»»
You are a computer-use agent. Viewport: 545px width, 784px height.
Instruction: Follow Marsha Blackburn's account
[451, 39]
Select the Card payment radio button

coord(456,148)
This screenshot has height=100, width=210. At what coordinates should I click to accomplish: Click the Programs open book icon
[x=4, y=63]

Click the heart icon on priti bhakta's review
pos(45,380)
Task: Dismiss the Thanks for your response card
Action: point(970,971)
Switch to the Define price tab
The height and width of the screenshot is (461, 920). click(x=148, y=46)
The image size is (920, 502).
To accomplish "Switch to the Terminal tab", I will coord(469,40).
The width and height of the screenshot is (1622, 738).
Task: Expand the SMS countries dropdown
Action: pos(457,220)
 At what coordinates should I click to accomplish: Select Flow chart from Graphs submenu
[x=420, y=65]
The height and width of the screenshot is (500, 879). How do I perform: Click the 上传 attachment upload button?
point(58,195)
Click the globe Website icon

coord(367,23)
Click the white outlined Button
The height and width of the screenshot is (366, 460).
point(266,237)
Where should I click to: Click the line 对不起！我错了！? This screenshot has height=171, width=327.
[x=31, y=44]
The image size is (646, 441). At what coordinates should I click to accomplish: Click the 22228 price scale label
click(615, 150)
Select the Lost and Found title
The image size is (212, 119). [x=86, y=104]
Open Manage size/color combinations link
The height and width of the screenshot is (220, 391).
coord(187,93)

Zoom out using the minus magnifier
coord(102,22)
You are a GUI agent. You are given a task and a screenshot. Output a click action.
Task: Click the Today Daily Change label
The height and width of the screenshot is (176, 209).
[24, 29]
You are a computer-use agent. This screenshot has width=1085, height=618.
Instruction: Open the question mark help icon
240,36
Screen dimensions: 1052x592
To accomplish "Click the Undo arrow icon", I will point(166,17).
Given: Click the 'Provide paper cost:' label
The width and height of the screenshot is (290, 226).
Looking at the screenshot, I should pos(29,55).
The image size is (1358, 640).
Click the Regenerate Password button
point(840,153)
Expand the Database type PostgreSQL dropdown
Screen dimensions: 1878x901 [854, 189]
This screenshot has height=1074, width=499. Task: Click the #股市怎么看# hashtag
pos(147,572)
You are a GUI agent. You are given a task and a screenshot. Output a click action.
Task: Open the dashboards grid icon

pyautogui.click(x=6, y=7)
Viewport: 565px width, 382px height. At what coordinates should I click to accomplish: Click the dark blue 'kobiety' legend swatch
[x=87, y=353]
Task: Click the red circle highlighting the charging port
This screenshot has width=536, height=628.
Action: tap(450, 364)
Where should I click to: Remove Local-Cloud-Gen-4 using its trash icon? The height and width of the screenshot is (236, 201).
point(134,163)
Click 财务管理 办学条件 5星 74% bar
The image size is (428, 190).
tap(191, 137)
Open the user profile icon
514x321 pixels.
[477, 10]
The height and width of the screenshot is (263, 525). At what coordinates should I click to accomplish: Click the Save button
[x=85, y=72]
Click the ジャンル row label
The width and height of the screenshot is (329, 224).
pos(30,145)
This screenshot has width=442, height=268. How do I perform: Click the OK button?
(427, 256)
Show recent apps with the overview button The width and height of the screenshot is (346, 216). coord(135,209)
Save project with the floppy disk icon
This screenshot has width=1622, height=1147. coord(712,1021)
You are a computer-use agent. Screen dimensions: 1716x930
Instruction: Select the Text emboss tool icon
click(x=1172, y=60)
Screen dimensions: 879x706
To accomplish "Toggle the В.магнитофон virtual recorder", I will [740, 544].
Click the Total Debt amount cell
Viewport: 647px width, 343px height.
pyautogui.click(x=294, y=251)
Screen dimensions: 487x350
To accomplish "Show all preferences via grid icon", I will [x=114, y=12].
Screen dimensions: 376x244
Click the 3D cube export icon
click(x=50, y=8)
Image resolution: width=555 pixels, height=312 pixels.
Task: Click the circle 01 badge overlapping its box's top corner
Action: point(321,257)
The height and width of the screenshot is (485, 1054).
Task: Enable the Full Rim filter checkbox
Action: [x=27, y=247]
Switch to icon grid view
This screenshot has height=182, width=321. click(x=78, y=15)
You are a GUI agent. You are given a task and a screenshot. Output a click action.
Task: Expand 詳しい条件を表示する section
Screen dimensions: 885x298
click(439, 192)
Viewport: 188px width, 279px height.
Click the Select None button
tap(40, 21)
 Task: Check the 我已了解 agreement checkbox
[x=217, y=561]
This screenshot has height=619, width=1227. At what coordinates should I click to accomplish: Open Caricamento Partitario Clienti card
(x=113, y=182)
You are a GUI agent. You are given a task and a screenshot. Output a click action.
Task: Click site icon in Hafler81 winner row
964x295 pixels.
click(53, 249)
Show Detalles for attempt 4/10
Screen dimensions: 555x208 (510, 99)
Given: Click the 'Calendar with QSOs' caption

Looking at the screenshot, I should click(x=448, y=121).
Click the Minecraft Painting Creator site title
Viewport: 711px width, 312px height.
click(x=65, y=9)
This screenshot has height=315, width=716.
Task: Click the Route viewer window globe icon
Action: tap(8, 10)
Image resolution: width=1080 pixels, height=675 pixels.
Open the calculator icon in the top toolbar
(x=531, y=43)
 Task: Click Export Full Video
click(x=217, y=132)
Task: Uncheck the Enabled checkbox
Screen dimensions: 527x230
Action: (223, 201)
««
◆ Task details:
Output an exact copy of each record.

◆ Result below:
You are a computer-use agent. Viewport: 545px width, 784px height.
Instruction: Follow Marsha Blackburn's account
[451, 39]
Select the Card payment radio button

coord(456,148)
This screenshot has height=100, width=210. At what coordinates should I click to accomplish: Click the Programs open book icon
[x=4, y=63]

Click the heart icon on priti bhakta's review
pos(45,380)
Task: Dismiss the Thanks for your response card
Action: point(970,971)
Switch to the Define price tab
The height and width of the screenshot is (461, 920). click(x=148, y=46)
The image size is (920, 502).
To accomplish "Switch to the Terminal tab", I will coord(469,40).
The width and height of the screenshot is (1622, 738).
Task: Expand the SMS countries dropdown
Action: pos(457,220)
 At what coordinates should I click to accomplish: Select Flow chart from Graphs submenu
[x=420, y=65]
The height and width of the screenshot is (500, 879). How do I perform: Click the 上传 attachment upload button?
point(58,195)
Click the globe Website icon

coord(367,23)
Click the white outlined Button
The height and width of the screenshot is (366, 460).
point(266,237)
Where should I click to: Click the line 对不起！我错了！? This screenshot has height=171, width=327.
[x=31, y=44]
The image size is (646, 441). At what coordinates should I click to accomplish: Click the 22228 price scale label
click(615, 150)
Select the Lost and Found title
The image size is (212, 119). [x=86, y=104]
Open Manage size/color combinations link
The height and width of the screenshot is (220, 391).
coord(187,93)

Zoom out using the minus magnifier
coord(102,22)
You are a GUI agent. You are given a task and a screenshot. Output a click action.
Task: Click the Today Daily Change label
The height and width of the screenshot is (176, 209).
[24, 29]
You are a computer-use agent. This screenshot has width=1085, height=618.
Instruction: Open the question mark help icon
240,36
Screen dimensions: 1052x592
To accomplish "Click the Undo arrow icon", I will point(166,17).
Given: Click the 'Provide paper cost:' label
The width and height of the screenshot is (290, 226).
Looking at the screenshot, I should pos(29,55).
The image size is (1358, 640).
Click the Regenerate Password button
point(840,153)
Expand the Database type PostgreSQL dropdown
Screen dimensions: 1878x901 [854, 189]
This screenshot has height=1074, width=499. Task: Click the #股市怎么看# hashtag
pos(147,572)
You are a GUI agent. You are given a task and a screenshot. Output a click action.
Task: Open the dashboards grid icon

pyautogui.click(x=6, y=7)
Viewport: 565px width, 382px height. At what coordinates should I click to accomplish: Click the dark blue 'kobiety' legend swatch
[x=87, y=353]
Task: Click the red circle highlighting the charging port
This screenshot has width=536, height=628.
Action: tap(450, 364)
Where should I click to: Remove Local-Cloud-Gen-4 using its trash icon? The height and width of the screenshot is (236, 201).
point(134,163)
Click 财务管理 办学条件 5星 74% bar
The image size is (428, 190).
tap(191, 137)
Open the user profile icon
514x321 pixels.
[477, 10]
The height and width of the screenshot is (263, 525). At what coordinates should I click to accomplish: Click the Save button
[x=85, y=72]
Click the ジャンル row label
The width and height of the screenshot is (329, 224).
pos(30,145)
This screenshot has width=442, height=268. How do I perform: Click the OK button?
(427, 256)
Show recent apps with the overview button The width and height of the screenshot is (346, 216). coord(135,209)
Save project with the floppy disk icon
This screenshot has width=1622, height=1147. coord(712,1021)
You are a computer-use agent. Screen dimensions: 1716x930
Instruction: Select the Text emboss tool icon
click(x=1172, y=60)
Screen dimensions: 879x706
To accomplish "Toggle the В.магнитофон virtual recorder", I will [740, 544].
Click the Total Debt amount cell
Viewport: 647px width, 343px height.
pyautogui.click(x=294, y=251)
Screen dimensions: 487x350
To accomplish "Show all preferences via grid icon", I will [x=114, y=12].
Screen dimensions: 376x244
Click the 3D cube export icon
click(x=50, y=8)
Image resolution: width=555 pixels, height=312 pixels.
Task: Click the circle 01 badge overlapping its box's top corner
Action: point(321,257)
The height and width of the screenshot is (485, 1054).
Task: Enable the Full Rim filter checkbox
Action: [x=27, y=247]
Switch to icon grid view
This screenshot has height=182, width=321. click(x=78, y=15)
You are a GUI agent. You are given a task and a screenshot. Output a click action.
Task: Expand 詳しい条件を表示する section
Screen dimensions: 885x298
click(439, 192)
Viewport: 188px width, 279px height.
Click the Select None button
tap(40, 21)
 Task: Check the 我已了解 agreement checkbox
[x=217, y=561]
This screenshot has height=619, width=1227. At what coordinates should I click to accomplish: Open Caricamento Partitario Clienti card
(x=113, y=182)
You are a GUI agent. You are given a task and a screenshot. Output a click action.
Task: Click site icon in Hafler81 winner row
964x295 pixels.
click(53, 249)
Show Detalles for attempt 4/10
Screen dimensions: 555x208 (510, 99)
Given: Click the 'Calendar with QSOs' caption

Looking at the screenshot, I should click(x=448, y=121).
Click the Minecraft Painting Creator site title
Viewport: 711px width, 312px height.
click(x=65, y=9)
This screenshot has height=315, width=716.
Task: Click the Route viewer window globe icon
Action: tap(8, 10)
Image resolution: width=1080 pixels, height=675 pixels.
Open the calculator icon in the top toolbar
(x=531, y=43)
 Task: Click Export Full Video
click(x=217, y=132)
Task: Uncheck the Enabled checkbox
Screen dimensions: 527x230
Action: (223, 201)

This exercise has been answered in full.